[[ SOURCE DATA open ]]

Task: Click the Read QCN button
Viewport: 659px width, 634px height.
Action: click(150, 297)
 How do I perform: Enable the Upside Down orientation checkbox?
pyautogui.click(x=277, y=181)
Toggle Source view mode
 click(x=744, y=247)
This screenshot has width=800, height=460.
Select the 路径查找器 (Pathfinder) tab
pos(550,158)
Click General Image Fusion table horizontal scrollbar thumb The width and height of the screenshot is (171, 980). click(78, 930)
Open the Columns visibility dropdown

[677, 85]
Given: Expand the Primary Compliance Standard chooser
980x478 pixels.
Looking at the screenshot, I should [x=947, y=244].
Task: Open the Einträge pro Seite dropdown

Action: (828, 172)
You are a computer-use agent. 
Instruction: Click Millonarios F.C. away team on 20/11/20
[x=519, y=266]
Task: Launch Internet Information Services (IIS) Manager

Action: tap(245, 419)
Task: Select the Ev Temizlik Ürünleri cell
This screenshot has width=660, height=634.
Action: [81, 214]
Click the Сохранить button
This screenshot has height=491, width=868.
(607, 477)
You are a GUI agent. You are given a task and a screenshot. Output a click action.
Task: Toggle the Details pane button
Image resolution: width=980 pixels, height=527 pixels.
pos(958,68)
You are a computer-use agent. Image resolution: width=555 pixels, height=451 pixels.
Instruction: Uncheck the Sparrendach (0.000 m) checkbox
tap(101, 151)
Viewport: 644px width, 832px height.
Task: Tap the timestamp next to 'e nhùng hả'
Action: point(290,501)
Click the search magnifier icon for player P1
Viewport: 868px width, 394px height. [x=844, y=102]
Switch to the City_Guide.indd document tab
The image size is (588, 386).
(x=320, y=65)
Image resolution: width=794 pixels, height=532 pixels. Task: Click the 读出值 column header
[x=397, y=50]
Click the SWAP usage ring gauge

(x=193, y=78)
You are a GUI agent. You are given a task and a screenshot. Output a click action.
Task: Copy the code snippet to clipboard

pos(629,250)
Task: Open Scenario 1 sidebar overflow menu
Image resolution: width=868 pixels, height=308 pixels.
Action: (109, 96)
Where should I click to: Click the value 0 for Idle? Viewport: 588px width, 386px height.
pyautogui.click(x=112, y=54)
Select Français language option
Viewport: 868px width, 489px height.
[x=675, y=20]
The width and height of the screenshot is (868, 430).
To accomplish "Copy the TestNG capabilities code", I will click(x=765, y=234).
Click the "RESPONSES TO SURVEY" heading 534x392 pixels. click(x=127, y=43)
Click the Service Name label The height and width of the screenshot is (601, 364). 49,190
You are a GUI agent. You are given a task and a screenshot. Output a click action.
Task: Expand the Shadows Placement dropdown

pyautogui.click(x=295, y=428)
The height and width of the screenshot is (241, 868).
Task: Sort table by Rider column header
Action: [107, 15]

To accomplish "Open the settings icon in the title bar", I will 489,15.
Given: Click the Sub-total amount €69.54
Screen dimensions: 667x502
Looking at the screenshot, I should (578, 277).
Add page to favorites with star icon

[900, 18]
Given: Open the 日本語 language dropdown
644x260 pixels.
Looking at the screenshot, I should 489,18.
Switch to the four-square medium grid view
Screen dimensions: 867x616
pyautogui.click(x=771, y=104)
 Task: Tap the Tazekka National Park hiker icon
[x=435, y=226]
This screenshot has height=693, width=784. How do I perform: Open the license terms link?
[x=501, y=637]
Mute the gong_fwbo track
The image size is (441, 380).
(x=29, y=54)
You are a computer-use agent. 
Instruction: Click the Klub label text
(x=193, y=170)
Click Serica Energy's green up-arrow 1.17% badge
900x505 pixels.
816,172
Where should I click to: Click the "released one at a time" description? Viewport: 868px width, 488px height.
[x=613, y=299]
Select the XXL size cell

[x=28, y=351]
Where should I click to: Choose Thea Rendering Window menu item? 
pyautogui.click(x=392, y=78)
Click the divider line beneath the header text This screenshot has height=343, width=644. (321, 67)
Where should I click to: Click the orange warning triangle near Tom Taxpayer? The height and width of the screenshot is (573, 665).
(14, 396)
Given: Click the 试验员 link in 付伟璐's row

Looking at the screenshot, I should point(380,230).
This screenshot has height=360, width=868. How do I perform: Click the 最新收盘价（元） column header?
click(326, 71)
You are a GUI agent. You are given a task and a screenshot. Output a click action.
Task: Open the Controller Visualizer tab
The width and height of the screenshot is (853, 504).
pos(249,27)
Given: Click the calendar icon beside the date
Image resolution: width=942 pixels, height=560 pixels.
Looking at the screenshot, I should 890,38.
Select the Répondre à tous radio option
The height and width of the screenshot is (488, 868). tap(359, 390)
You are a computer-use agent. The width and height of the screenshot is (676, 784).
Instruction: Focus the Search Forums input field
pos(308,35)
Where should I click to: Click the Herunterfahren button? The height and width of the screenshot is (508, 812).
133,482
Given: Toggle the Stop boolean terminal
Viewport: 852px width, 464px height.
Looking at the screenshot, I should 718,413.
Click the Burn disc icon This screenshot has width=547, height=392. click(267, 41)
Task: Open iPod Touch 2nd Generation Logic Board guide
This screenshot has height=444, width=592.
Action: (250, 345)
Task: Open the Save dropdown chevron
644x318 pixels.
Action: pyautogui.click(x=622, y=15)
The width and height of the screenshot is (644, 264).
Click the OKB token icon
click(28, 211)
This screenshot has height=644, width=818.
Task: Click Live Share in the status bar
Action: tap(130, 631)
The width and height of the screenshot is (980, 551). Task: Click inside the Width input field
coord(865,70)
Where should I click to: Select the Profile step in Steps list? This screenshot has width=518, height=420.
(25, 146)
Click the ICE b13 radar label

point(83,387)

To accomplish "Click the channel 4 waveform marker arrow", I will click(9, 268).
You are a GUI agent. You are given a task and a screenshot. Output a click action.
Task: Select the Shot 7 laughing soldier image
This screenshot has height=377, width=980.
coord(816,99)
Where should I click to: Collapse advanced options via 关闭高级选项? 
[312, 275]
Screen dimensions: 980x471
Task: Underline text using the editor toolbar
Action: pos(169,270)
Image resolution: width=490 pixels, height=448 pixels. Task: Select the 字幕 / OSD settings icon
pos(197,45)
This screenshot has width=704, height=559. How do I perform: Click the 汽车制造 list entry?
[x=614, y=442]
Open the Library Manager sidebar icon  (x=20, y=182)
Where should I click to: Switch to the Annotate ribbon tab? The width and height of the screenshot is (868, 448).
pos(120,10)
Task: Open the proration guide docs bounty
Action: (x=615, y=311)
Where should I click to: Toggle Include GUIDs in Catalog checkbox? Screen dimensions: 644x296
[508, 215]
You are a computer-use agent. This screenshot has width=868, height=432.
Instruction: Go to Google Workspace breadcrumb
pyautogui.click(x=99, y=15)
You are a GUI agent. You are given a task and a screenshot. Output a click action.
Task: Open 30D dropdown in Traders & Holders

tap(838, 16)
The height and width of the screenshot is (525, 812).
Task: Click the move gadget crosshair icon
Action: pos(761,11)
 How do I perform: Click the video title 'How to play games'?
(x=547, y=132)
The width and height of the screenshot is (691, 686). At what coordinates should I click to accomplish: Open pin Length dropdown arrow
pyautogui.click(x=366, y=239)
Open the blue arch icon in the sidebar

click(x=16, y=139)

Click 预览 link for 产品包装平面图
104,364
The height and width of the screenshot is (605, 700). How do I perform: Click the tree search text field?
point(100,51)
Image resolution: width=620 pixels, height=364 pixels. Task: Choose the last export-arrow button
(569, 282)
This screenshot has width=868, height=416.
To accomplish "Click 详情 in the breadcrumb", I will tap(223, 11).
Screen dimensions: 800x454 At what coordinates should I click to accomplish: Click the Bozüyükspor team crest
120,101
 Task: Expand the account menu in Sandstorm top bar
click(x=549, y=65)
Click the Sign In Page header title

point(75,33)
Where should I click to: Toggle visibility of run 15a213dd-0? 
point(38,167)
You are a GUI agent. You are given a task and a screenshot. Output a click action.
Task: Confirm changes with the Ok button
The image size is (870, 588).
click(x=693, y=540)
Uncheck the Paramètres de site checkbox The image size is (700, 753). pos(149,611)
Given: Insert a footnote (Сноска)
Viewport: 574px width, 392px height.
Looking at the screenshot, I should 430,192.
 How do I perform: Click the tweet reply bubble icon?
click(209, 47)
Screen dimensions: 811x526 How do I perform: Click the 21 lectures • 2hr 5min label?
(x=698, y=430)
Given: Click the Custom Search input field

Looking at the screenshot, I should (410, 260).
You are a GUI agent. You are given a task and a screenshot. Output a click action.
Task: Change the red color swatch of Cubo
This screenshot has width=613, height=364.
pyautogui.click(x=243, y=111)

[[ SOURCE DATA closed ]]

** GOAL OF THE EXERCISE **
Output only the lines that run from the one containing "Click 预览 link for 产品包装平面图" through the last line of the material above, both included.

** OUTPUT FOR THIS EXERCISE **
Click 预览 link for 产品包装平面图
104,364
The height and width of the screenshot is (605, 700). How do I perform: Click the tree search text field?
point(100,51)
Image resolution: width=620 pixels, height=364 pixels. Task: Choose the last export-arrow button
(569, 282)
This screenshot has width=868, height=416.
To accomplish "Click 详情 in the breadcrumb", I will tap(223, 11).
Screen dimensions: 800x454 At what coordinates should I click to accomplish: Click the Bozüyükspor team crest
120,101
 Task: Expand the account menu in Sandstorm top bar
click(x=549, y=65)
Click the Sign In Page header title

point(75,33)
Where should I click to: Toggle visibility of run 15a213dd-0? 
point(38,167)
You are a GUI agent. You are given a task and a screenshot. Output a click action.
Task: Confirm changes with the Ok button
The image size is (870, 588).
click(x=693, y=540)
Uncheck the Paramètres de site checkbox The image size is (700, 753). pos(149,611)
Given: Insert a footnote (Сноска)
Viewport: 574px width, 392px height.
Looking at the screenshot, I should 430,192.
 How do I perform: Click the tweet reply bubble icon?
click(209, 47)
Screen dimensions: 811x526 How do I perform: Click the 21 lectures • 2hr 5min label?
(x=698, y=430)
Given: Click the Custom Search input field

Looking at the screenshot, I should (410, 260).
You are a GUI agent. You are given a task and a screenshot. Output a click action.
Task: Change the red color swatch of Cubo
This screenshot has width=613, height=364.
pyautogui.click(x=243, y=111)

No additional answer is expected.